According to the latest influential BCN Retail (BCN+R) survey from Japan, DJI currently dominates the country’s video camera market.
Other countries and other surveys are available, but given the pre-eminent position Japanese manufacturers have always had in imaging technologies, the BCN Retail (BCN+R) survey of the Japanese camera market carries a lot of weight. Okay, maybe we should say the historic pre-eminent position, because according to the BCN+R data Chinese manufacturer DJI now completely dominates the market.
It does it with one camera too, the DJI Osmo Pocket 3. Between November 2023 and September 2024 this gimbal camera gained an astonishing 24.3% of the Japanese video camera market all on its own. The next closest competitor to it is the GoPro Hero12 Black, with a comparatively minor 9.1%.
Have a read of our long-term review of the Pocket 3 here and find out why it's so popular.
In fact, lump all of DJI's cameras in the top ten together and the company has over a third of the video camera market to itself. You can see its ranking in the table below and how it's quintupled its market share since September 2021.
GoPro’s share meanwhile has fallen from 29.3% in April last year to 9.7% now. One interesting detail from the chart is that its sales have now sunk below that of the Shenzhen Arashi Vision group, better known to us at Insta360. And if Insta360 keeps making cameras like the Ace Pro 2, that gap is only going to widen.
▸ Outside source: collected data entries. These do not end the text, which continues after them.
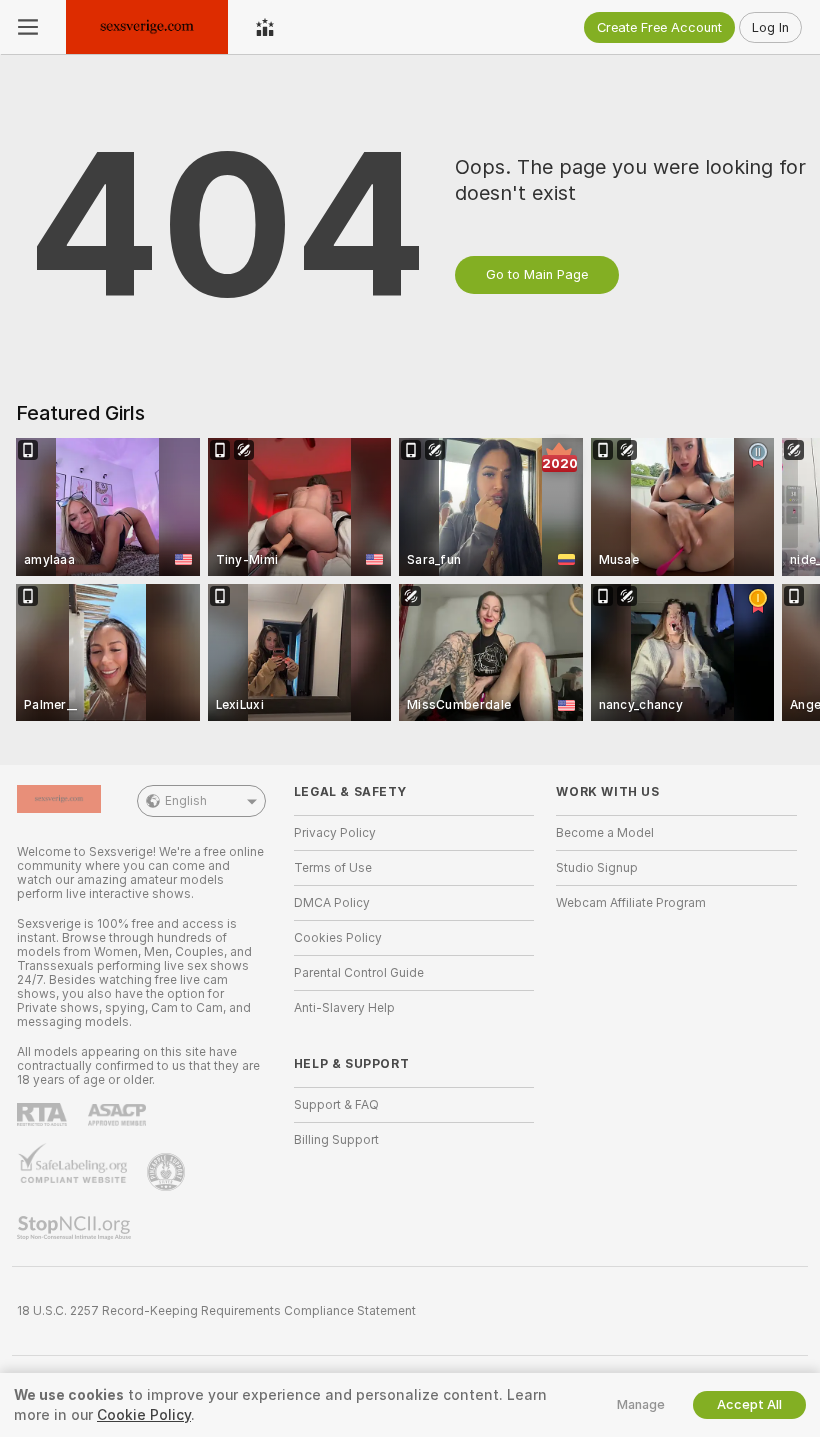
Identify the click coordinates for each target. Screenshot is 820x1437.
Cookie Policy (144, 1415)
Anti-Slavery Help (344, 1008)
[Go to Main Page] (147, 27)
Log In (770, 27)
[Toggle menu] (28, 27)
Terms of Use (333, 868)
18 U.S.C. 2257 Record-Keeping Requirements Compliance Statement (216, 1311)
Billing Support (336, 1140)
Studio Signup (597, 868)
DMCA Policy (332, 903)
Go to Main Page (537, 274)
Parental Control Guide (359, 973)
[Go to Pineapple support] (168, 1172)
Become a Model (605, 833)
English (186, 801)
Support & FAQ (336, 1105)
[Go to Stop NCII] (76, 1228)
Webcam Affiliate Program (631, 903)
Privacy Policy (335, 833)
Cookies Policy (338, 938)
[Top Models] (265, 27)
The market’s incredibly tight and incredibly competitive though. We also really rated the GoPro HERO13 Black and the DJI Osmo Action 5 Pro in our recent reviews and the differences between them all are increasingly minor nowadays.
While it’s no surprise to see the gimbal and action cameras dominating the list, where does that leave what we should probably refer to here as the traditional manufacturers? First of all a caveat, this data covers specialised video cameras only and eschews the hybrid models, which are increasingly the bread and butter machines from the likes of Sony and Panasonic. As BCN+R points out, more and more users are choosing mirrorless cameras for video shooting. Even so, the difference a few years makes is surprising.
Back when DJI had only 7.3% of the market, Panasonic had a massive 49.3%. That’s fallen to 18.8% and even that is a recovery. At its historic low over this summer, it was scraping along at a meagre 8% or thereabouts. Sony too has had some notable peaks and troughs over the past three years. While it had close to 40% of the market at the start of 2023, now it has 17.5%. And, as with Panasonic this is up from a historic low over the summer.
Where it will all go from here is anyone’s guess. The video camera market has fractured completely into old school units, gimbal cameras, and action cameras, with smartphones and mirrorless cameras eating away at it from both ends. And, of course, this is only a snapshot from Japan and does not necessarily translate around the world.
But it’s still some highly interesting data and the key to success seems to lie in offering something unique that other categories of devices simply cannot do. It is also worth pointing out that sales seem to be rising across the board. With holiday season coming up, and a whole stack of new and improved models out, that can only be a good thing.